Brad Lamm, Interventionist

Long after the HELP NEEDED sign  begins blinking, family and friends
struggle mightily to agree there is even a problem.

Different roadblocks pop up to keep consensus from forming. They include these questions:

  • Is there a problem?
  • What is the problem?
  • What can we do about the problem?

An oft-cited study puts the time it takes to identify there IS a problem at seven years. SEVEN YEARS! That is the average. Then after the group has identified that there is a problem, it takes an additional twenty-four months to step in and act.

They feel they lack the knowledge, confidence, financial resources and strenth of relationships that allow such intrusion to act with purpose & effect.

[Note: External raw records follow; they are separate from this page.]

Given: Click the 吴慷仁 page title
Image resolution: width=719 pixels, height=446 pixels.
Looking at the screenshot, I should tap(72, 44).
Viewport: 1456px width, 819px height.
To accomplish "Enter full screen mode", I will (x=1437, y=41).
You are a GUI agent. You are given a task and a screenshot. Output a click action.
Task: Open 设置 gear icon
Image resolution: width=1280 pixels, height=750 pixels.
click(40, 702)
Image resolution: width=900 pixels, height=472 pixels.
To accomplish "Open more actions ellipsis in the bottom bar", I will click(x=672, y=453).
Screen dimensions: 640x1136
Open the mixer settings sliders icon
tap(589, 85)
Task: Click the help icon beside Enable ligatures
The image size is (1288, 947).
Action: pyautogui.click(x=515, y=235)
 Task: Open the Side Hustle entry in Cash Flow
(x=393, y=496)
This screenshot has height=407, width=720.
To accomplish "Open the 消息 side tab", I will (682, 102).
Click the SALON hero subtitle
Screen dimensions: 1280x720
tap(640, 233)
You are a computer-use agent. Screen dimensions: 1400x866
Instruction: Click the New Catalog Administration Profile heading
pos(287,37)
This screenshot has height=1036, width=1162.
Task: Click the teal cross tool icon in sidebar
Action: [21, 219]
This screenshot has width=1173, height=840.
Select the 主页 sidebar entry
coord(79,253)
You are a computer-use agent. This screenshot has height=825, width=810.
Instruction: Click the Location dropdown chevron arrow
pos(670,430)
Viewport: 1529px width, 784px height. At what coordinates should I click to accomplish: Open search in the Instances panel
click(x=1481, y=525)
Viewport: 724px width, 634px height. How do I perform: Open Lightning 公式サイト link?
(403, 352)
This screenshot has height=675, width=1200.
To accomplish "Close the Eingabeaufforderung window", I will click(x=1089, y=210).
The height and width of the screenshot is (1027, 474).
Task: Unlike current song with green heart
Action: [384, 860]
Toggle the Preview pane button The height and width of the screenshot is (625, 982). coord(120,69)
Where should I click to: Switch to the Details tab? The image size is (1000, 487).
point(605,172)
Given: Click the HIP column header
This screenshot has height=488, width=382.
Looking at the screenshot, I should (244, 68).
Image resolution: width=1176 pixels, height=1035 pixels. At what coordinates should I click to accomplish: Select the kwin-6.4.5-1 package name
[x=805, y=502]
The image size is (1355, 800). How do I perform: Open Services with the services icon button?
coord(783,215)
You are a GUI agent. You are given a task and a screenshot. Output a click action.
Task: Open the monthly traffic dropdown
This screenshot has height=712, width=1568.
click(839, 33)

The time it takes to identify, agree on, build courage and then act is NINE YEARS.

Many of those with destructive behavior running their lives, will get much sicker or even die while family and friends decide what to do.
The secret to beginning lifesaving change is really no secret at all.

You can act with love and purpose.You can make hope happen. You can make change begin and step in to the shoes of that person you have been waiting for.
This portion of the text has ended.